Noch weiter geht eine Studie des New Yorker Albert Einstein College of Medicine. Die Wissenschaftler analysierten dabei die Daten von mehr als 13.000 gesunden Männern und Frauen aus der US-amerikanischen 3. National Health and Nutritional Examination Survey (NHANES III). Über einen Zeitraum von fast 9 Jahren verglichen sie die Gesamtsterblichkeit mit den Vitamin-D-Werten der Untersuchten. Auch hier zeigten sich bei überdurchschnittlich vielen Verstorbenen niedrige Vitamin-D-Spiegel. In der Gruppe mit den schlechtesten Werten war die generelle Sterblichkeit deutlich erhöht, unabhängig von der Todesursache (3). Prinzipiell sollte man vorsichtig sein bei der Interpretation dieser Daten, mahnen die Autoren. Gleichzeitig weisen sie aber auch darauf hin, dass kardiovaskuläre Vorfälle im Winter, also bei niedriger körpereigener Vitamin-D-Produktion, häufiger verzeichnet würden als im Sommer.
Vitamin D wird bei Sonnenlichteinstrahlung auf die Haut gebildet und ist unentbehrlich für den Zahn- und Knochenstoffwechsel. Es ist in erster Linie in Milch und Milchprodukten, Fleisch, Eigelb und fettem Fisch enthalten. Risiken für einen Vitamin-D-Mangel sind eine unzureichende Zufuhr von tierischen Lebensmitteln (z. B. Vegetarier), ungenügende UV-Exposition, chronische Darmerkrankungen und die Krankheit Osteoporose. Studien zeigen, dass in Deutschland neben Schwangeren und Stillenden insbesondere ältere Menschen Versorgungslücken aufweisen. Auch Migranten aus südlichen Ländern haben häufig zu niedrige Vitamin-D-Spiegel!
Die Ergebnisse der genannten und einer Reihe weiterer Untersuchungen werfen für viele Wissenschaftler die Frage auf, ob die bestehenden
Tagesdosis-Empfehlungen für Vitamin D überprüft und angehoben werden sollten. Sie gehen davon aus, dass die bisherigen Empfehlungen für das Vitamin von einer sehr optimistischen Einschätzung der allgemeinen Versorgungslage ausgehen.
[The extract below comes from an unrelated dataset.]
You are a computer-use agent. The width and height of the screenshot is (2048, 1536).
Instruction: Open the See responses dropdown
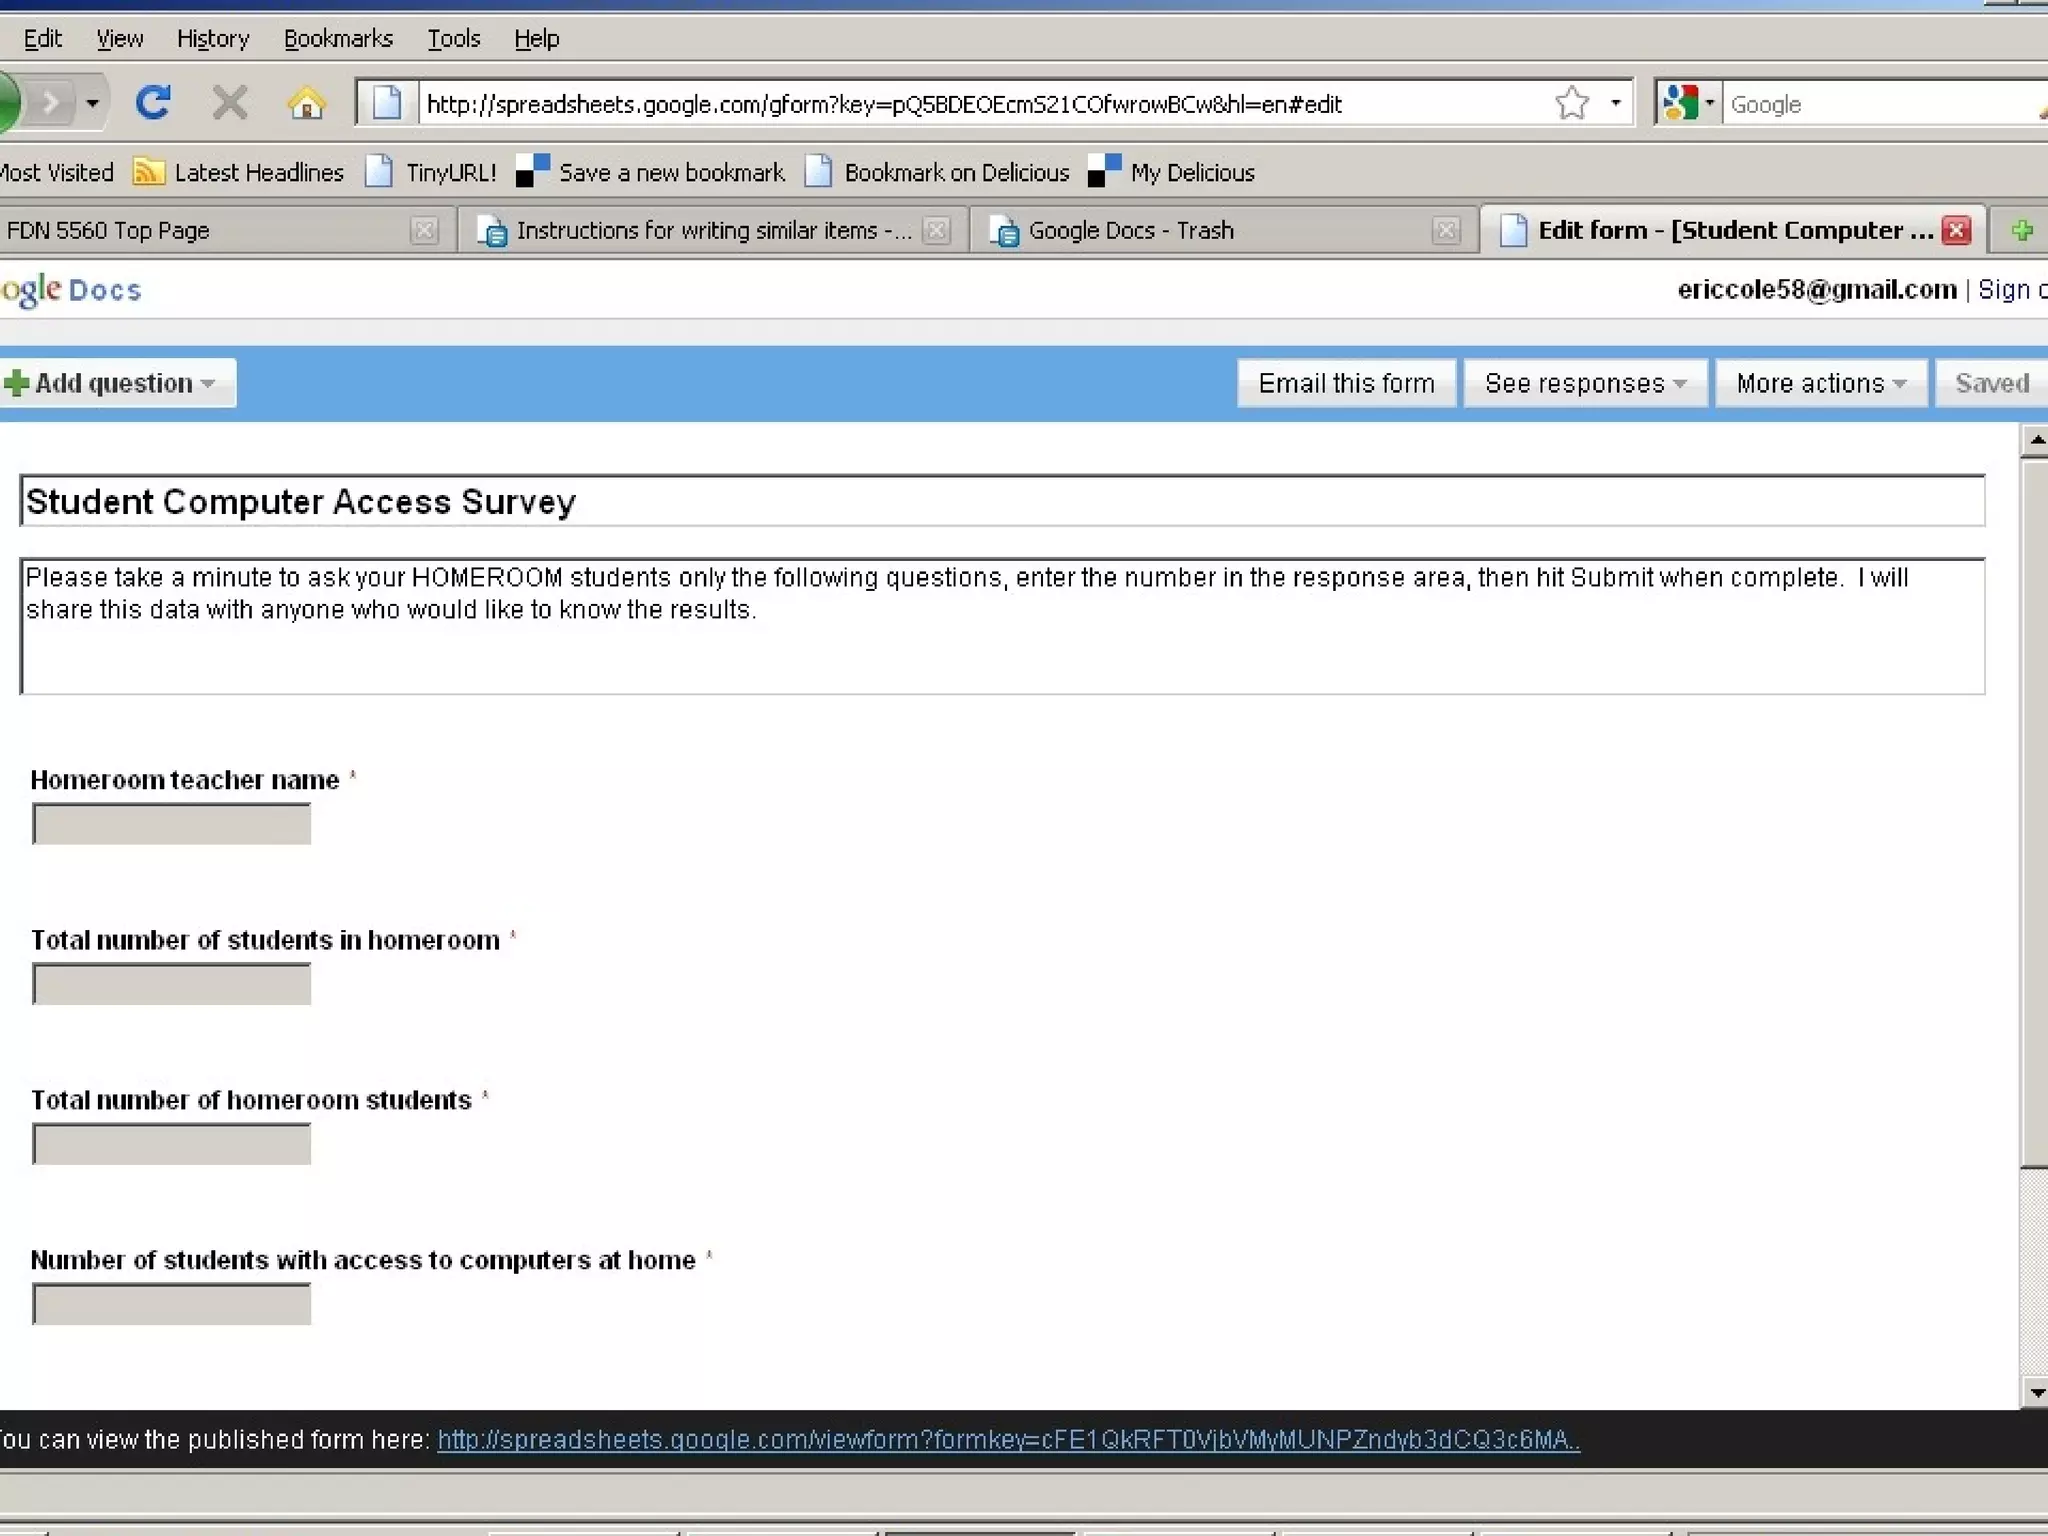click(1584, 383)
In vielen Studien hat sich gezeigt, dass sehr viele Menschen, vor allem ältere, bedenklich niedrige Vitamin-D-Werte aufweisen.
Wer gesund lebt und sich demgemäß ernährt, braucht normalerweise keine Angst vor zu niedrigen Vitamin-D-Werten zu haben. Ist aber eine dementsprechende Lebensweise nicht einzuhalten, kann es durchaus sinnvoll sein, seine Versorgung mit ergänzenden Präparaten sicherzustellen.
Quellen:
1) Giovannucci E et al.; 25-Hydroxyvitamin D and risk of myocardial infarction in men: a prospective study, Arch Intern Med 2008; 168(11): 1174-80.
2) Dobnik H et al.; Independent Association of Low Serum 25-Hydroxyvitamin D and 1,25-Dihydroxyvitamin D Levels With All-Cause and Cardiovascular Mortality, Arch Intern Med 2008; 168(12): 1340-49.
3) Melamed M L et al.; 25-Hydroxyvitamin D Levels and the Risk of Mortality in the General Population, Arch Intern Med 2008; 168(15): 1629-37.